User IDs probably shouldn't be passed around as ints (2018)

[+] bakugo|3 years ago|reply

More and more I'm noticing this narrative of "if I write awful code with obvious mistakes and somehow nobody else notices it in code review, it's never our fault, the language and its typing system or safety features should've stopped me" gaining popularity in the programming world and I really have to ask, what happened to programmers that actually knew what they were doing instead of expecting the computer to tell them what to do?

[+] bigDinosaur|3 years ago|reply

Because people are realising in general how good type systems can help at preventing such errors? The well was poisoned for a while with terrible type systems that provided either marginal safety or were just horrible to work with (e.g. complete lack of inference) but that is now seriously changing.

[+] chrsig|3 years ago|reply

Enough of the "hard problems" are solved where it's expected that developers use off-the-shelf type solutions. As a result, they're not getting hands on experience solving hard problems, or challenging each other to think more deeply about solutions.

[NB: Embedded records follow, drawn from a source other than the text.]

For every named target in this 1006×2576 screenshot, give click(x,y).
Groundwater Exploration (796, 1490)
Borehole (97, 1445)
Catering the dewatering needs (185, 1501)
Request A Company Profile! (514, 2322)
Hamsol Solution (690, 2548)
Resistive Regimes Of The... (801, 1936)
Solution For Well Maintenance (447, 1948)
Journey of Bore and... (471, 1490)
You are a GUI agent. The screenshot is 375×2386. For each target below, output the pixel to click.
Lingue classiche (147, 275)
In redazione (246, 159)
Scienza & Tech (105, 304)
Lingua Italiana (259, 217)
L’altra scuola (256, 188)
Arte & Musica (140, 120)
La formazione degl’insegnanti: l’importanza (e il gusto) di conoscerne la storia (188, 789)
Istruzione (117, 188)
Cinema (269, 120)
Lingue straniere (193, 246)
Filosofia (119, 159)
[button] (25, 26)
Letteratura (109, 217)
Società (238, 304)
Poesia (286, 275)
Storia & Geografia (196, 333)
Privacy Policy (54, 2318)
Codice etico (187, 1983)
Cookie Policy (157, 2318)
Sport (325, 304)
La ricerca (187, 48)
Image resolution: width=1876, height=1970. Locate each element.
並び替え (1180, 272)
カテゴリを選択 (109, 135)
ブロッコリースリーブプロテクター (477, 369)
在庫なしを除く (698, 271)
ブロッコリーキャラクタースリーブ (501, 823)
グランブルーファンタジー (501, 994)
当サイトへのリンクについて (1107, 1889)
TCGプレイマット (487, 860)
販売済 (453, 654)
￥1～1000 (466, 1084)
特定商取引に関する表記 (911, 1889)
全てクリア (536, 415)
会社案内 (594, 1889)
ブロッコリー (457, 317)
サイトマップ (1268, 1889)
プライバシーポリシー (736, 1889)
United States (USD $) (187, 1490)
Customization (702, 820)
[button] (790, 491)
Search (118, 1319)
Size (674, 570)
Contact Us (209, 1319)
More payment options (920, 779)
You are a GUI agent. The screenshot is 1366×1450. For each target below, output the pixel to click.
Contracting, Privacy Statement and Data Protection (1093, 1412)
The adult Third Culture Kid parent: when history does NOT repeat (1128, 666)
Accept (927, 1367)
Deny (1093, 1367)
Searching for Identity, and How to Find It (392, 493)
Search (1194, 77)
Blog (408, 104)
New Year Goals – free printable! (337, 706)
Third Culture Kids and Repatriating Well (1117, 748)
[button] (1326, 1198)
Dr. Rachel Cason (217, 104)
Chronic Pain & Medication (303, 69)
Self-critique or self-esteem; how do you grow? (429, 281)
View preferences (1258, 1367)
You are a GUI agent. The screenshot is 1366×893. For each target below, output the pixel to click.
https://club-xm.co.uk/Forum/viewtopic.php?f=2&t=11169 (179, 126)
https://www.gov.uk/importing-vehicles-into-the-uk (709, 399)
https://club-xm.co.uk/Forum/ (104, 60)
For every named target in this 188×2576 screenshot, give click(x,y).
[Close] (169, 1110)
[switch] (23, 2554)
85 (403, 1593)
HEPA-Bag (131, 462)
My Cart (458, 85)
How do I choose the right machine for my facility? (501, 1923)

[+] yakshaving_jgt|3 years ago|reply

They never existed. It was all hubris. Mistakes inevitably happened and people lost money and/or died.

[+] kvdveer|3 years ago|reply

Software systems have been able to grow mostly because developers have been able to delegate a lot of diligence to tools.

Of course we could require a developer to "know what they are doing", many work environments do. However, you won't see many posts about that. First of all because it doesn't scale, and secondly because it doesn't make for interesting reading.

[+] ascotan|3 years ago|reply

I learned never to use autoinc IDs in anything especially not URLs where they leak DB info, etc. However, I've seen it many times where younger devs do exactly that because they're learning from bad online books or tutorials. Every generation dev needs to relearn the same lessons.

I also suspect that many devs today are learning platforms first and software skills last. This was the reverse for many devs that came from building it the hard way and then using platform tooling to simplify. Newers devs are looking for the tooling to provide the core skills guardrails.

[+] preommr|3 years ago|reply

What happened is we went from making pong to cyberpunk 2077.

[+] nivertech|3 years ago|reply

1. use UUIDs for user IDs

2. use typed schemas for APIs, i.e. GraphQL with a custom scalar type for UserID. Other typed schemas for APIs: OpenAPI, AsyncAPI, protobufs/gRPC, etc.

  // add GraphQL parsing and serialization code
  scalar UserID

3. Make the implicit - explicit. Don't use naked primitive types in your code (similarly as you will not use naked literal constants, i.e. use PI instead of 3.1415...). Use a PL with the string static typing (preferably Algebraic Type System). Define type for UserID which cannot be mixed with the integers, i.e.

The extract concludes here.